Le 7 Avril 2013 il a déclaré ce qui suit dans son discours: «Dans notre commémoration, il est important que nous réconfortions ceux qui ont perdu les leurs ou ceux qui sont devenus orphelins, veuves ou restés sans famille afin qu’ils ne soient pas submergés par l’immense chagrin. Ils ont besoin d’être rassurés pour leur donner le courage et l’espoir de continuer leur vie».
Oui, nous devons nous rappeler, réconforter, soutenir et montrer notre amour à ceux qui ont perdu les leurs, ont été volés de leur joie de vivre une vie pleine et leur sens de l’humanité par les pires criminels. Nous devons notre compassion à nos voisins, amis et compatriotes qui ont vécu avec douleur depuis de nombreuses années. Il est de notre devoir en tant que Rwandais, mais plus important encore, en tant qu’êtres humains de consoler, rassurer, et s’occuper de l’un et l’autre.
En dépit de tout ce que j’ai défendu depuis des années, le discours du général Kagame m’a intrigué. A la première lecture de son discours, on peut penser que le général Paul Kagame a fait un pas impressionnant en avant par rapport à ses discours précédents dont l’objet était surtout d’ alimenter les démons de la division du peuple rwandais.

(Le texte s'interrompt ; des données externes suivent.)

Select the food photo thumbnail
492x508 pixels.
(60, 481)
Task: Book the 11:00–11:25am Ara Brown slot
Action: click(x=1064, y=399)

Malheureusement, je ne crois pas que son discours soit authentique et qu’il envisage de faire correspondre le geste à la parole. Pourquoi? J’ai systématiquement et fortement été en désaccord avec le général Paul Kagame, car à travers ses discours, ses politiques et ses actions, il a poussé le peuple rwandais à croire que, sur base de leur origine ethnique, il y a de bons orphelins et veuves, Tutsi, qui ont le droit d’être consolés et des mauvais orphelins et veuves, Hutu, qui doivent être condamnés, blâmés, rejetés et bannis. Il suffit de lire le premier paragraphe de son discours pour se rendre compte que son message habituel de division n’a pas changé. Les discours du général Paul Kagame ont jeté autour du cou du peuple rwandais le joug de la peur, de la division, et de la dégénérescence.

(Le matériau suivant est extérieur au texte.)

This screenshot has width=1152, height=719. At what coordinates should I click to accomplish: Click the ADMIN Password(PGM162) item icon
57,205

Se souvenir et Unir; Ne Pas Politiser.
La tragédie rwandaise n’a pas été sélective. Elle n’a pas touché ou épargné des personnes ou des familles sur la base de critères tangibles ou intangibles, comme l’ appartenance ethnique. La tragédie rwandaise a touché toutes les familles, tous les milieux et tous les groupes ethniques. Par conséquent, si nous devons nous rappeler, ériger des monuments commémoratifs, et enseigner à nos enfants afin qu’ils apprennent à leur tour à leurs enfants, notre responsabilité collective nous oblige à traiter chaque victime avec la même dignité et le même respect.
Comme je l’ai écrit dans mon pamphlet du 19 mai 2009 intitulé «Au-delà de la Politique Ethnique et de la Peur: Hutus, Tutsis et l’Identité Ethnique au Rwanda,” beaucoup de familles rwandaises comptent des gens de toutes ethnies confondues, tués par des criminels provenant de toutes les ethnies. Quand ces familles et leurs membres se souviennent et se confortent, elles devraient accepter and embrasser leur diversité dans la tragédie. La tragédie ne devrait pas les diviser. Au contraire la tragédie devrait ununir les membres de ces familles et continuer à les tenir encore plus proche. Les membres de ces familles rwandaises devraient se souvenir et se soutenir les uns les autres, persévérer ensemble, Hutu, Tutsi et Twa. Ces familles n’ont pas besoin de politiser leur tragédie. Les familles rwandaises et leur membres devraient s’atteler à encourager la foi dans leur destiné, l’espoir dans l’adversité et l’amour dans leur marche vers un futur meilleur.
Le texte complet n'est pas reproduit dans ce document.